Dramatic Philippines was responsible for the showing of outstanding plays that made the theater famous. Very active members were Francisco Rodrigo, Emma Benitez and Narciso Pimentel. The theater’s stage was also grace by the zarzuela queen, Atang de la Rama.
Even when the country wallowed in the misery of subordination by a foreign power during the WWII, the theater continued to draw art lovers. It was used by members of the Volunteer Social Aid Committee (VSAC) as a front in raising funds for the underground movement against the Japanese. This group of artists likewise acted as secret mail carriers for Manilans who would like to get in touch with relatives detained at Capas and Cabanatuan. These Manila girls, some of whom were Conchita Sunico, Helen Benitez and Pilar Campos, went to the extent of spending for their own clothing materials which were then designed by Matilde Olmos, the best modiste of European clothes during that time.

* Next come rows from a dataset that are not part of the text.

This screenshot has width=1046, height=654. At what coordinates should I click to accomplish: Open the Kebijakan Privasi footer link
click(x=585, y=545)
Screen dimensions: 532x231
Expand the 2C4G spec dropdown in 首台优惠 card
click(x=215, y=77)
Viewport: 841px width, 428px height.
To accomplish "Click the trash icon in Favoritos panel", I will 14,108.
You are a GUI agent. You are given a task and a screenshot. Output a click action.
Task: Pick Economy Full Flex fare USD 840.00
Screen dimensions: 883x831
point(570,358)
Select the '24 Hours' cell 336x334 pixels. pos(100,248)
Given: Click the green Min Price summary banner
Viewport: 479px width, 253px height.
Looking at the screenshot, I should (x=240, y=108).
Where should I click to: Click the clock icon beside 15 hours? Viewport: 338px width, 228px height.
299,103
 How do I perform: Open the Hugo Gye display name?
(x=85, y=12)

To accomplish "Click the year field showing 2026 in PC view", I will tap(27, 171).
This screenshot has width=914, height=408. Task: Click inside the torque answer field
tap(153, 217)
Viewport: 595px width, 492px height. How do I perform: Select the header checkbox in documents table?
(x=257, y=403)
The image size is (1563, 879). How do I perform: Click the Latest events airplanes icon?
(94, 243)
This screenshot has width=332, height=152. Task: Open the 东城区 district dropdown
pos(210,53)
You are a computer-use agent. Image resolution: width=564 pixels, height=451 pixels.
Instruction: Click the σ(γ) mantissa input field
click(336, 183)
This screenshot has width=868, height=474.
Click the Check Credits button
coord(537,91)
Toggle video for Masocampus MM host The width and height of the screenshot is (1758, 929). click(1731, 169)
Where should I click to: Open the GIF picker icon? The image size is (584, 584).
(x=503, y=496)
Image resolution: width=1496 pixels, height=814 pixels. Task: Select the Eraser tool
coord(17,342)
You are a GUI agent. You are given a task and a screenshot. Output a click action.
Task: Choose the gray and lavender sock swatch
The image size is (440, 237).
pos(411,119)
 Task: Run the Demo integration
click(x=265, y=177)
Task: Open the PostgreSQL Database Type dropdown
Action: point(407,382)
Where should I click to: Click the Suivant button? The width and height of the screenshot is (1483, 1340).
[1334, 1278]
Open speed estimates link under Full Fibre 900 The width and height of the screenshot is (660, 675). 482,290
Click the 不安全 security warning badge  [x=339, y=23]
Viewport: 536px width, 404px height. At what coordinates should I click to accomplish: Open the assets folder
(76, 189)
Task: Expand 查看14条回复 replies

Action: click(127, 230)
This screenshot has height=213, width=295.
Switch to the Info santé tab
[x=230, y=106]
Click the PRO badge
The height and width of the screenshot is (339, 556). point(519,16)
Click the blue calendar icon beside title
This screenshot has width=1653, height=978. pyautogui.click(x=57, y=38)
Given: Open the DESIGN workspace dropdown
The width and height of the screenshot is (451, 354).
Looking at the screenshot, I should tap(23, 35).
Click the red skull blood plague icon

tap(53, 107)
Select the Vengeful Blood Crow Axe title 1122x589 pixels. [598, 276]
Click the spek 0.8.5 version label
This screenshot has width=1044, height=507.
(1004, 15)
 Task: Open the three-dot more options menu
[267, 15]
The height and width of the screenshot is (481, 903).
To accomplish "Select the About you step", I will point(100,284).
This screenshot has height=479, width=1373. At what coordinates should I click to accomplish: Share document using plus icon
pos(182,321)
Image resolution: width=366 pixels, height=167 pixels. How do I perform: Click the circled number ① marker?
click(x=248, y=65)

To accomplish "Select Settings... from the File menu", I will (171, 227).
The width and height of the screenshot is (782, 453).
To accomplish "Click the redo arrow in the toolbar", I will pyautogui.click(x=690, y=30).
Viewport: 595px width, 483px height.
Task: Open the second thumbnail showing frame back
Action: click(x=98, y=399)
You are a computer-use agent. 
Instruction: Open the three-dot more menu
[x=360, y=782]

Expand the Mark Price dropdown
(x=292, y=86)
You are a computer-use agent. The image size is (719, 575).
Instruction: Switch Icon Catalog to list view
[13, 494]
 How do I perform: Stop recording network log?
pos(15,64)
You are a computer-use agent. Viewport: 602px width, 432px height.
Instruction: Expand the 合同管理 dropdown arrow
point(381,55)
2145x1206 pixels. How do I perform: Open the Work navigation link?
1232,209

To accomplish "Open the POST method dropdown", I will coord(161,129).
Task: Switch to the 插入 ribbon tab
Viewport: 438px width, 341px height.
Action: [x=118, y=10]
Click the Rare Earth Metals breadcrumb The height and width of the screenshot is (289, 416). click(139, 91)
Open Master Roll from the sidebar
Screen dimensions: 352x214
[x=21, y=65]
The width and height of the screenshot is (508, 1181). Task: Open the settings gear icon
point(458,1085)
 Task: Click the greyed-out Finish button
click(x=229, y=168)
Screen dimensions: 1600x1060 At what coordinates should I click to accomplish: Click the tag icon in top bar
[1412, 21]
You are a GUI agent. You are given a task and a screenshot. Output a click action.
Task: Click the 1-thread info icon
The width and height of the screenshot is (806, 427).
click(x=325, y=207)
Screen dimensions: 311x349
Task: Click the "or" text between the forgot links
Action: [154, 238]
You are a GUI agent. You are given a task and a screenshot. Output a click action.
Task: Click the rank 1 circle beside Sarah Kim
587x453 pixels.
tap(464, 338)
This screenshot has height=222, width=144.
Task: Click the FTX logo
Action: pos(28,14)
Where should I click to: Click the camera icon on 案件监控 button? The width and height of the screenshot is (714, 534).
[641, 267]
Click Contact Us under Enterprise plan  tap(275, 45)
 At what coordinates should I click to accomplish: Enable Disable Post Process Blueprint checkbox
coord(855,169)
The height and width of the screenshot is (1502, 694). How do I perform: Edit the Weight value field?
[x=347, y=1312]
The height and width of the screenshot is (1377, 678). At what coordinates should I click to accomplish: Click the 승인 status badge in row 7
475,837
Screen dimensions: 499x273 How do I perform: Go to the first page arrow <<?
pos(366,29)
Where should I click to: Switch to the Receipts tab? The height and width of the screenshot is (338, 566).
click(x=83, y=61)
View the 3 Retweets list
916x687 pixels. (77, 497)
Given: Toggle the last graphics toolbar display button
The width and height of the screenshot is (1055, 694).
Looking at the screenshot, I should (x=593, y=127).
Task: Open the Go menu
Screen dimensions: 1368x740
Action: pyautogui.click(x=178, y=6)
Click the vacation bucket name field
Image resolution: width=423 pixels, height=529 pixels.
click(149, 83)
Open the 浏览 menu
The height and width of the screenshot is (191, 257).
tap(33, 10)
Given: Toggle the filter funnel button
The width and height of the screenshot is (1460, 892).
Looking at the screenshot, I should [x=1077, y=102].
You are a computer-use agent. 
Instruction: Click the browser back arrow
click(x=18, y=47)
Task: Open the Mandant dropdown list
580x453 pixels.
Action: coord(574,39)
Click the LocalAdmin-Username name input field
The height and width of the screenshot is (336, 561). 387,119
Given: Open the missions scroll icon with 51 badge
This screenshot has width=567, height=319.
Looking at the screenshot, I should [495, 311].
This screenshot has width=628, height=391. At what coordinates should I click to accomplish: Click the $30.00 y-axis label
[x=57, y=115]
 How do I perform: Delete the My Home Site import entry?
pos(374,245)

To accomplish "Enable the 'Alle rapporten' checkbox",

The scarred Met which lost its roof during the liberation of Manila in February 1945 held on to what remained. Unfortunately, the transition period did not give much impetus to those who were previously active in theatricals. Of the several establishments housed by the Met, only the Magnolia Rendezvous, an ice cream kiosk held firm. Meanwhile the building underwent painful changes from a boxing arena into a cheap motel and gay bar, basketball court, garage and warehouse, until finally, into a home for half a hundred of displaced families.
It was in such a sorry state when a new breed of artists surfaced and made an appeal to the government to help salvage the Met. Their plea awakened the public from its long indifference and sheer neglect of a priceless heritage. Trouble between the artists and a group of enterprisers ensued when the latter proposed its demolition to give way to a modernistic commercial complex. A petition was submitted to the National Historical Institute to stop the sacrilegious hand and recognize the theater as an historical landmark.
The timely mediation of Mrs. Imelda Marcos gave assurance to the artists’ victory over their destructive opponents. The Met was finally restored to its pre-war grandeur and has been called the Manila Metropolitan Theater. Its seating capacity was increased from 1,670 to 1,709.
To augment its finances, galleries that fringed the outer structure were rented out to shops that sell handicrafts, restaurants, studious and a night club. Bigger rooms on the second floor were furnished for receptions and meetings. Even the auditorium was leased to a movie company which showed three-dimensional films whenever the theater was free. Once again, shows and concerts were held.
The recovery of the theater was, however, short-lived. The emergence of the modern Cultural Center of the Philippines, Folk Arts Theater, modern cinema theaters and other cultural and artistic venues signaled again its slow deterioration. Groups of concerned artists joined hands to prevent its continued relapse to no avail….until, finally, it is back to its former state of gross neglect that we woefully see today. To protect it from intruding street dwellers, the periphery of the structure is fenced with board on which are pasted scenes of its former glory.